Viele Materien haben im türkis-grünen Koalitionskampf mühsam errungen werden müssen, die Initiative zu Hass im Netz war dagegen von grundsätzlicher Einmütigkeit getragen. Wie so oft steckte zwar auch hier der Hund im Detail, aber das Gesetzespaket trat schon im ersten Jahr der Amtszeit in Kraft. Große Erfolge sehen allerdings aus. Nun wertete auch der Europäische Gerichtshof einen Teil des Pakets, das Kommunikationsplattformgesetz, als EU-rechtswidrig.

ÖVP und Grünen wollten damals dem wachsenden Problem der Hassrede in sozialen Plattformen mit drei Ansätzen begegnen. Erstens wurde das Strafrecht um neue Delikte ergänzt und die Verfolgung von Einzelfällen ermöglicht. Zweitens wurden die Mittel für die Opferhilfe und hier speziell für juristische und psychosoziale Prozessbegleitung erhöht. Drittens wurden große Plattformen verpflichtet, Verstöße gegen österreichische Gesetze zu überwachen, Postings zu löschen und Transparenzberichte zu erstellen.

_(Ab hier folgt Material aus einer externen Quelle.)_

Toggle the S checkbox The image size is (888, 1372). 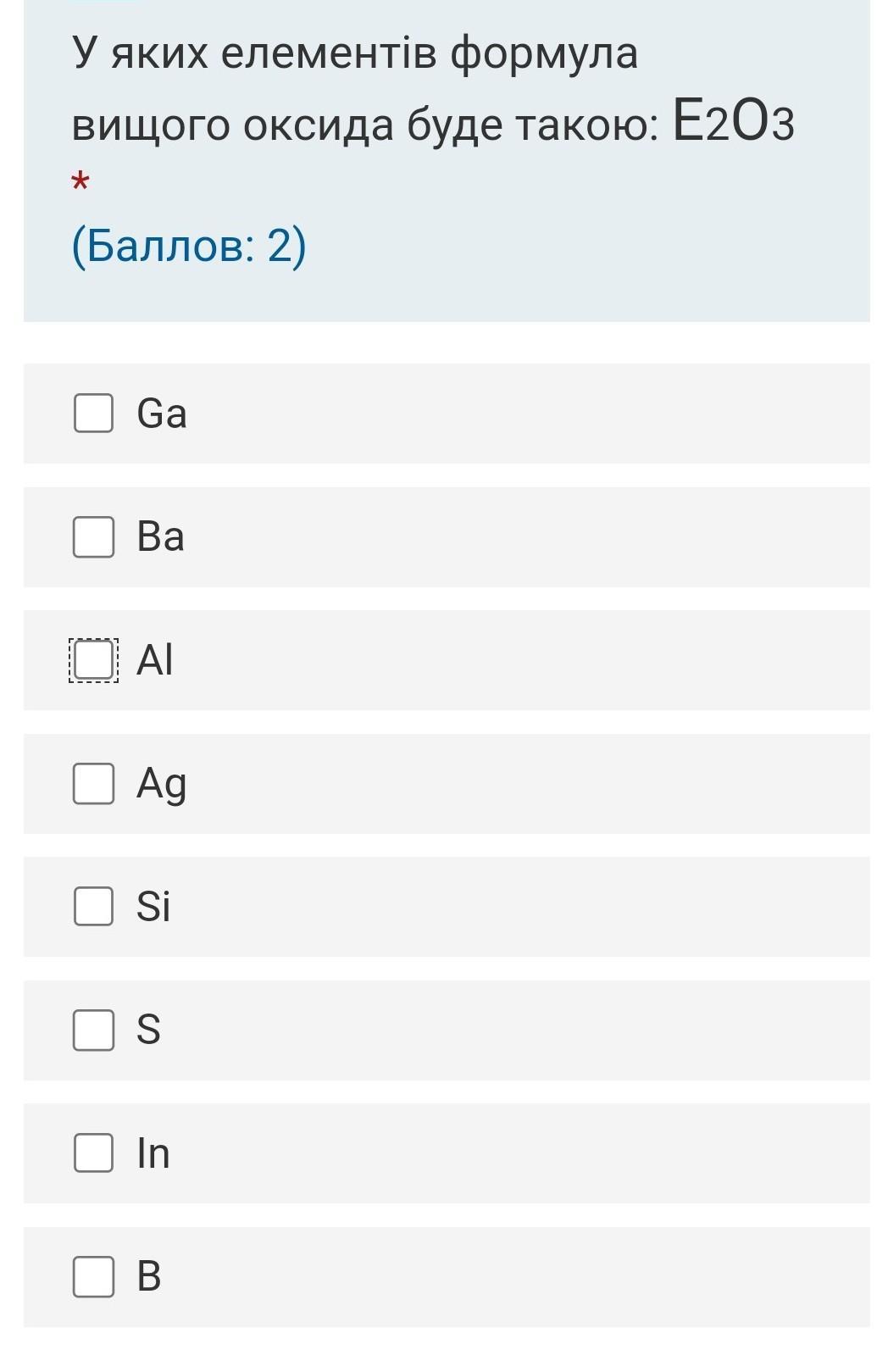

Gesetz ist nicht EU-konform

Der Niederschlag der Initiative ist allerdings enden wollend. Dass dem Kommunikationsplatzformgesetz kein langes Leben beschieden sein wird, war jedoch schon von Beginn an klar. Die EU bereitete damals bereits ihre Regulierung der Online-Plattformen (Digital Services Act) vor. In Österreich wollte man aber in Vorleistung gehen, auch wenn allen bewusst war, dass dieses Gesetz auf EU-rechtlich tönernen Beinen steht. Nationale Vorschriften können nur in absoluten Ausnahmefällen den in anderen EU-Ländern residierenden Plattformen oktroyiert werden. Das Kommunikationsplatzformgesetz war dem EU-Gerichtshof dann auch tatsächlich zu allgemein formuliert. Es wird im Februar aber ohnehin durch den Digital Services Act, der für alle Mitgliedstaaten gilt, ersetzt.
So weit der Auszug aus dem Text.